- _Document passage_:
★ ★ ★
Yet even more kaleidoscopic are the large, complex forces for which Messiaen calls, comprising six separate groups of musicians - 18 woodwind, 17 brass, 68 strings, six percussionists, a 100-strong choir, plus a further seven instrumental soloists.

No wonder that La Transfiguration is infrequently heard in the concert hall and why the LSO's imminent account, conducted by Kent Nagano (above), is the all the more eagerly awaited. "It was in clear weather, whilst gazing at Mont Blanc and the Jungfrau, that I grasped the difference between the modest splendour of snow and the mighty splendour of the sun - that is also where I could imagine the extent of the awesomeness of the place of the Transfiguration," wrote Messiaen.

The piece is, indeed, awesome, and pristinely balanced in two mirroring halves, each consisting of a septenary of movements. Both sets of seven movements comprise a Gospel narrative followed by two meditations; another narrative followed by another two meditations; and then two final all- embracing chorales. The shattering end has the composer asking his huge forces to play fortissimo throughout, an all-embracing hymn to the eternal.
★ ★ ★
- _Dataset excerpt_:
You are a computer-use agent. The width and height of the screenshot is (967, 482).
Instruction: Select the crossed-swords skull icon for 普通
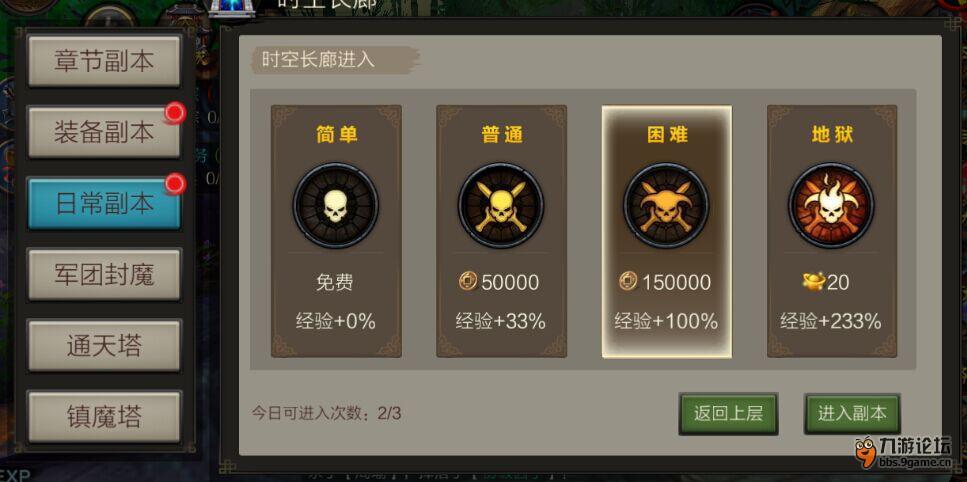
★ ★ ★
- _What the task requires_:
Can you extend the passage about Messiaen's La Transfiguration, picking up right after its final sentence?

- _Output for this exercise_:
Nagano has always been a great advocate of Messiaen, and La Transfiguration is one of his favourites. To mark the 90th anniversary of the composer's birth, this should prove a thrilling memorial. Messiaen regarded much other "religious" music as being composed from a perspective of false piety. There's nothing false about La Transfiguration - ecstasy, joy, awe and terror are all there: what you hear is what you get.